Stored records
>>>

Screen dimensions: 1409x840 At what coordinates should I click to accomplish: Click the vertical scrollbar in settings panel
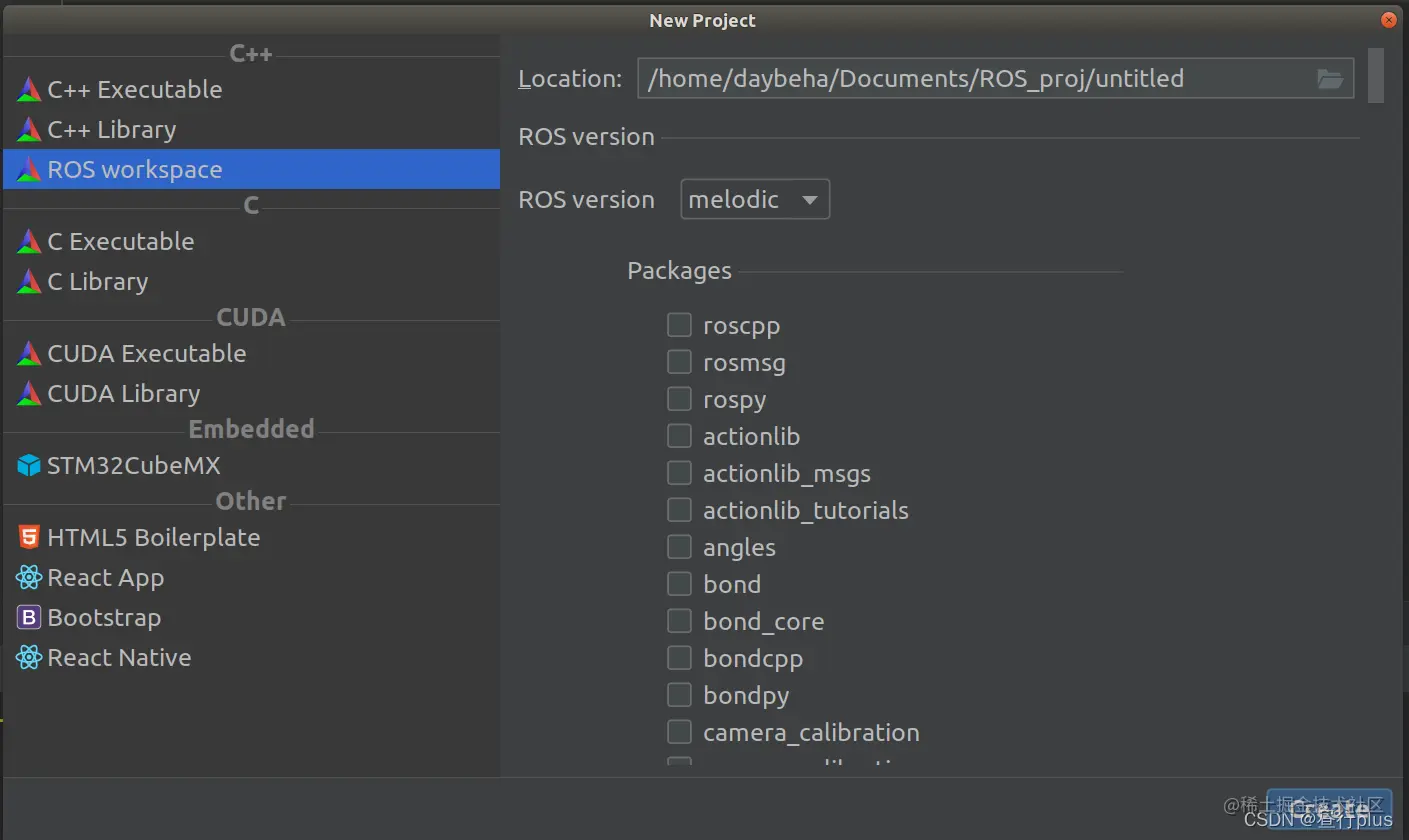coord(1375,74)
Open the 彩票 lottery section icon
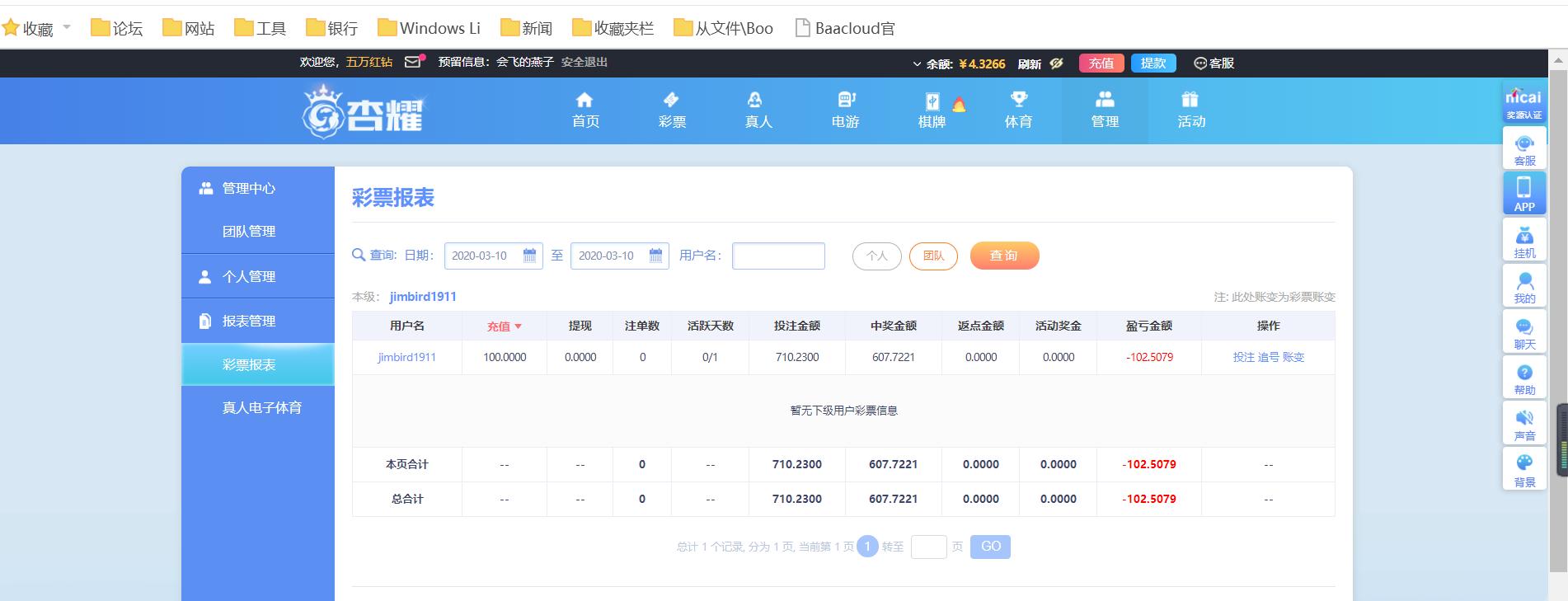The image size is (1568, 601). [671, 101]
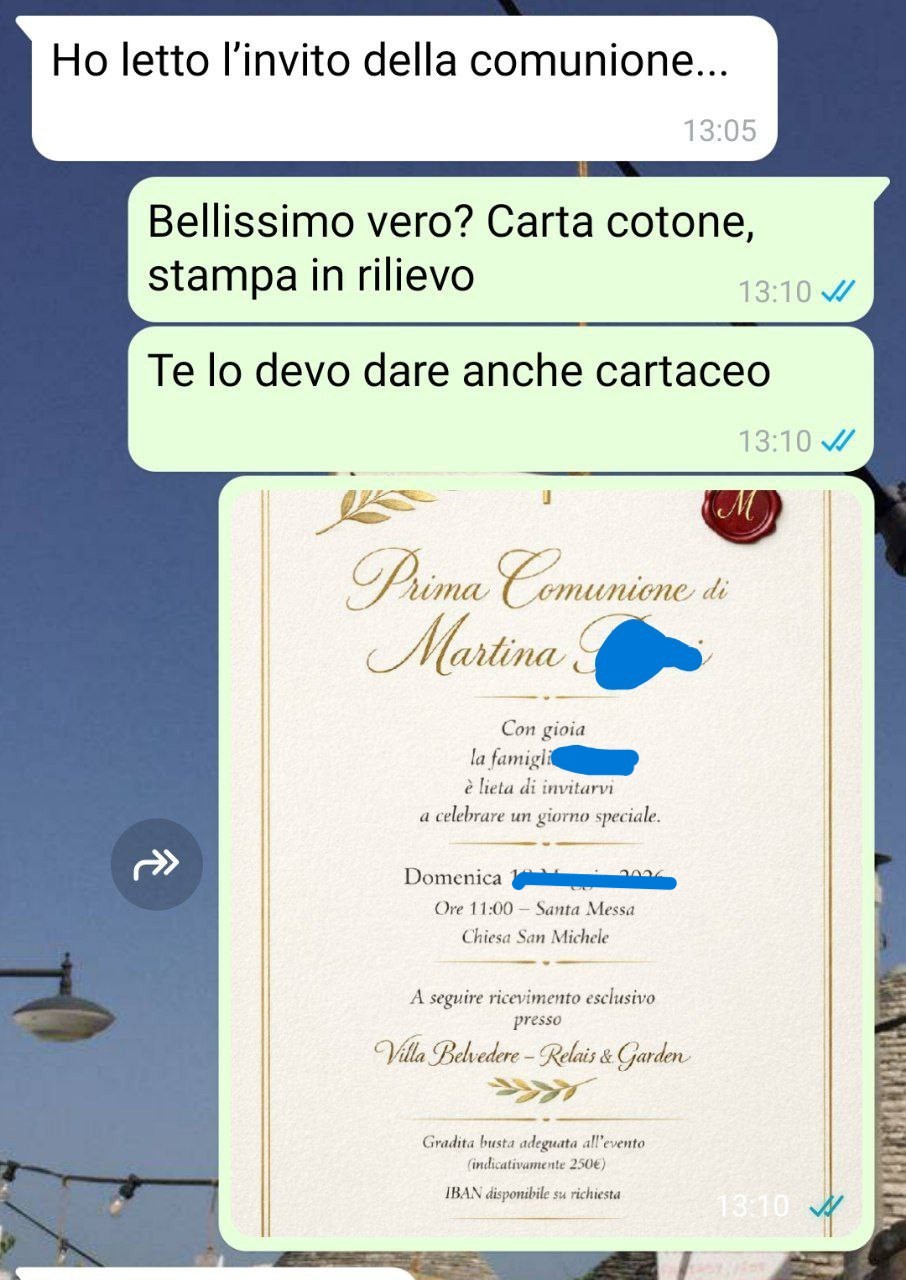The image size is (906, 1280).
Task: Tap the street lamp in the chat wallpaper
Action: (x=62, y=1004)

<<<

*To do:*
Reproduce every line of the listing above verbatim, leaving out the pictures.

*The completed task:*
Screen dimensions: 1409x840 At what coordinates should I click to accomplish: Click the vertical scrollbar in settings panel
coord(1375,74)
Open the 彩票 lottery section icon
The image size is (1568, 601). [671, 101]
The image size is (906, 1280).
Task: Tap the street lamp in the chat wallpaper
Action: (x=62, y=1004)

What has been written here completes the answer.